The problem with having an app written a year before it is needed is that every time I take a look at it after a few months absence I want to toss it and do it over again.
Part of it is development tools and techniques are always changing, but the larger part is my brain changes over time (+/- delta on that is debatable). This bit by Jeff Atwood sums it up nicely:
In fact, I think you can tell a competent software developer from an incompetent one with a single interview question:What’s the worst code you’ve seen recently?
If their answer isn’t immediately and without any hesitation these two words:
My own.
Then you should end the interview immediately.
The worst code I have ever seen is the code I wrote six months ago. As long as you can always say that as a developer, you will do fine. But I digress.

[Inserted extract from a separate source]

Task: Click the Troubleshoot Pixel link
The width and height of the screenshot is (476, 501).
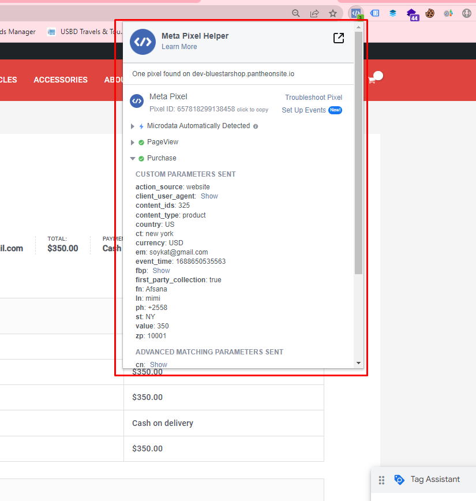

A fresh look at the Quality of Life Dashboard left me somewhat horrified. It was the ubiquitous sidebar + map taking up 3/4 of the page I-wanna-look-like-ArcMap layout. The map really isn’t the thing for this site (gasp!). It is ancillary. Combine that with my recent unbridled love-fest with Bootstrap and it was time for an overhaul.
New Stuff:
- Built with Bootstrap. The only exception is the autocomplete, which is still jQuery UI. Bootstrap handles responsive design so well I barely had to touch anything to get it to go from PC to tablet to phone. I built my own kinda-collapsible with jQuery (like ~5 lines of code) so it would all go in the sidebar with non-collapsible links.
- Out with Google, in with Leaflet. That gives me more choroplething buckets and...
- The neighborhood layer is now GeoJSON, which combined with leaflet lets you do easy on-the-fly hover/selection/choroplething.
Feel free to take a gander or grab the code. Caveat emptor: I haven’t gone back through to pretty up the JavaScript/CSS yet; there’s a possibility you could go blind.